Também um jardim. Gosto de jardins. De preferência um jardim com pomar, para atrair pássaros e borboletas, além de fornecer mai insumos para a cozinha. Seria uma praça ajardinada ao redor da casa, talvez com coreto, certamente com vários bancos, munido de flores de diferentes espécies para que sempre houvesse ao menos um tipo florindo ao longo do ano, incluindo ipês de todas as cores. Um orquidário seria imperativo, com as plantas penduradinhas nas árvores, fazendo um mosaico maravilhoso para alegrar e elevar meus dias, talvez os últimos. As frutíferas garantiriam a visita e até residência das aves, e elas têm proliferado nos últimos anos.

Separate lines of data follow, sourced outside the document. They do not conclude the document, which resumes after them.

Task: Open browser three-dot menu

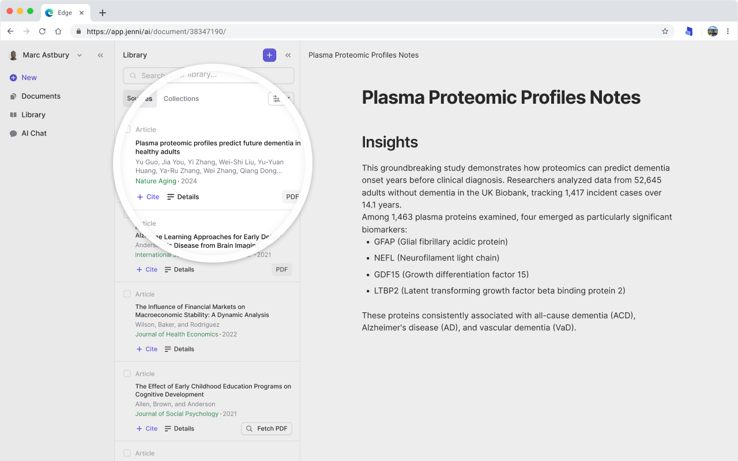Action: 728,31
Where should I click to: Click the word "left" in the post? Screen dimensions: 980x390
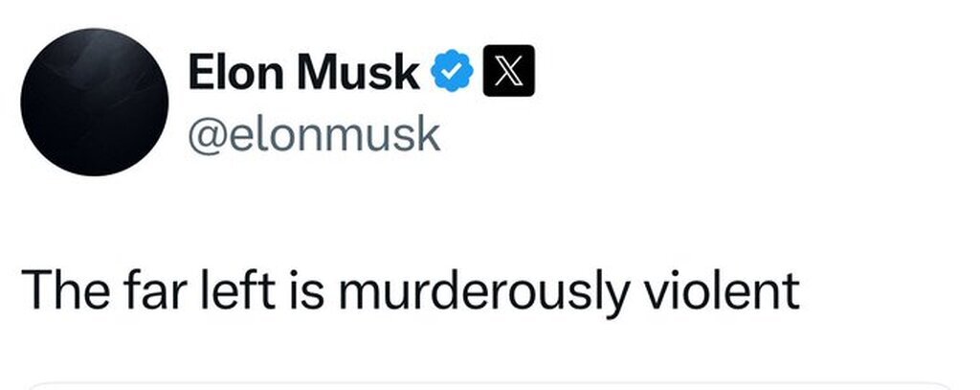[x=238, y=289]
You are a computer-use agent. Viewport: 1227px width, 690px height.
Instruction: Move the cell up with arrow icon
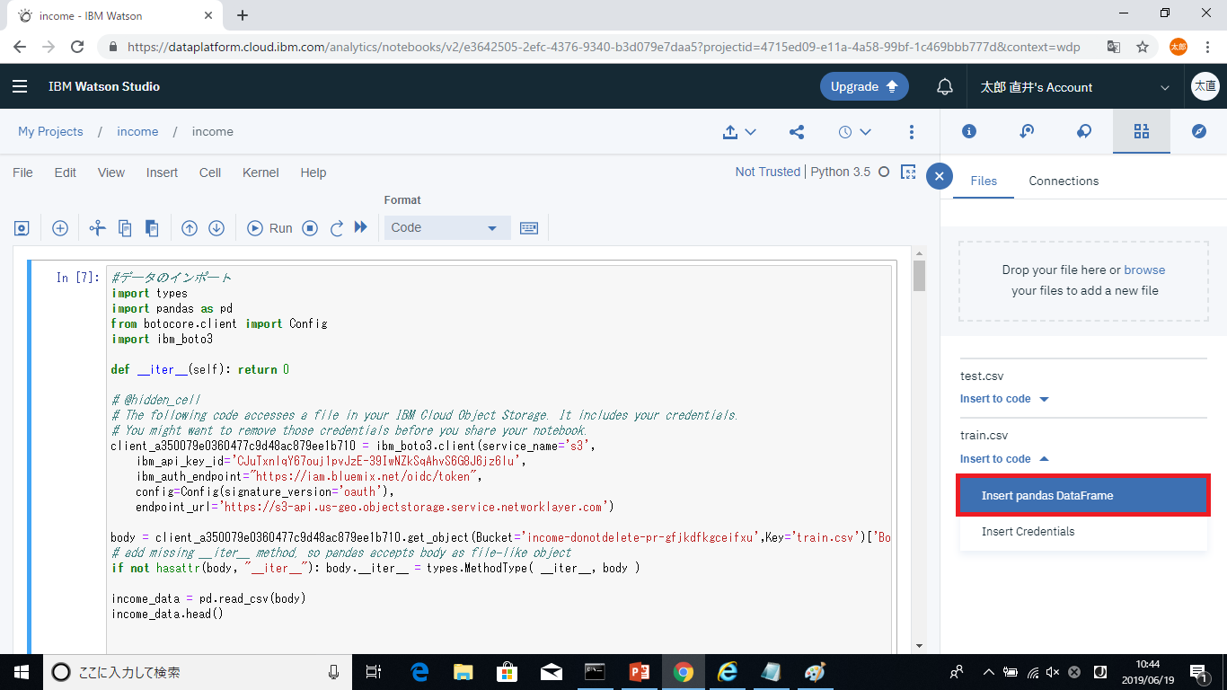click(190, 228)
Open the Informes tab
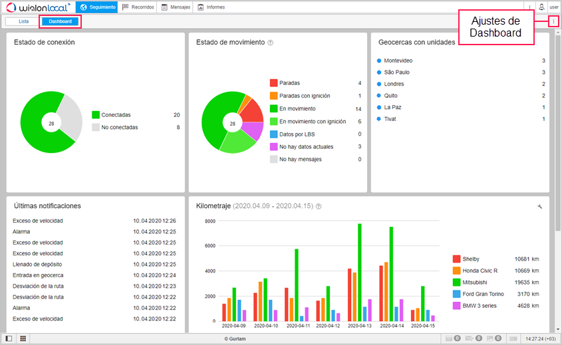562x345 pixels. tap(211, 7)
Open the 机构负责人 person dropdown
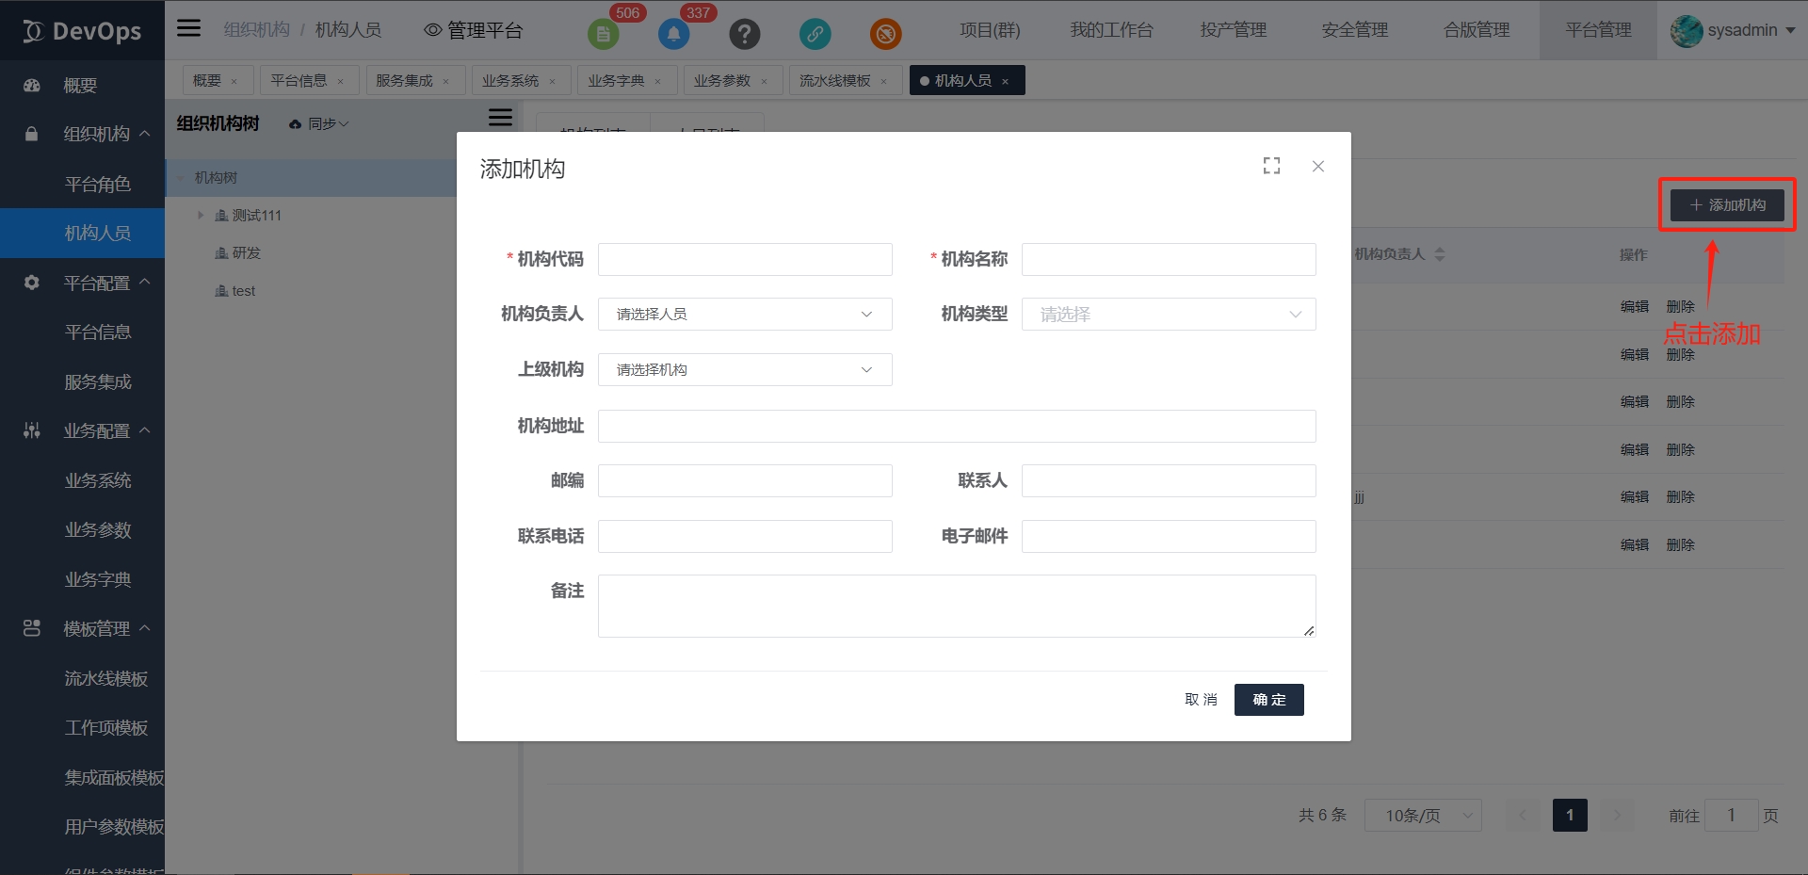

No meio de toda essa fauna e flora haveria canteiros de hortaliças e ervas, destas sairiam a maior parte dos chás que eu tomaria todos os dias, como aliás já faço. Ter o direito adquirido por minha conta de meditar todos os dias em um jardim grande, repleto de boas energias e com a briza acariciando-me a face, está no topo de minhas prioridades, infelizmente é quase impossível ter essa tranqüilidade em uma metrópole. E não, eu não me dou com a falsa prosperidade de condomínios fechados, não gosto de dar satisfações da minha vida a absolutamente ninguém. Bob Esponja, cale essa boca!!!!!

 

Com tamanha liberdade e bons recursos, algo que eu faria seria uma bela decoração sazonal na entrada da propriedade, algo que fizesse as pessoas parem por uns instantes e talvez tirarem photos para suas redes sociais. Em especial o natal, quando eu capricharia no cenário para fornecer alguns minutos ou horas de sonhos, com a iluminação pensada para proporcionar a atmosfera mística que a efeméride demanda, e talvez reacender a brasinha quase apagada daqueles que ainda não tiverem encontrado o caminho para seus sonhos. Com o fornecimento de energia garantido, a boa oficina e uma dose de inspiração, figuras móveis dariam o tom em pé de igualdade com a sinfonia surda das luzes. Talvez, quem sabe, o trenó do Papai Noel surgindo por entre as árvores, descendo, deixando aos espectadores presentes simples que eu mesmo teria feito, então sendo erguido e sumindo de novo por entre as mesmas árvores; não é complicado como parece, tecnicamente só precisa que o básico seja bem-feito. Sim, eu faria questão de um espetáculo para alegrar as pessoas. Não, eu recusaria sumariamente e sem maiores explicações convites para declarações ou entrevistas à imprensa.

 

Muito provavelmente eu viveria sozinho esses últimos anos de vida. Não teria medo, não sou materialista, acredito que ninguém se vai antes da hora, então estaria tranqüilo. Precauções seriam tomadas para alertar um sistema de saúde, decerto que sim, mas nenhum receio quanto ao óbito solitário. Além do mais, que diferença faz a quem morre se há só Deus ou uma multidão ao redor? Isso é apego, eu não tenho mais. Ficaria bem na minha solidão voluntária, como fico sempre que a consigo, com visitas esporádicas e nenhuma porcaria de televisor ligado para me aborrecer. Eu estaria bem.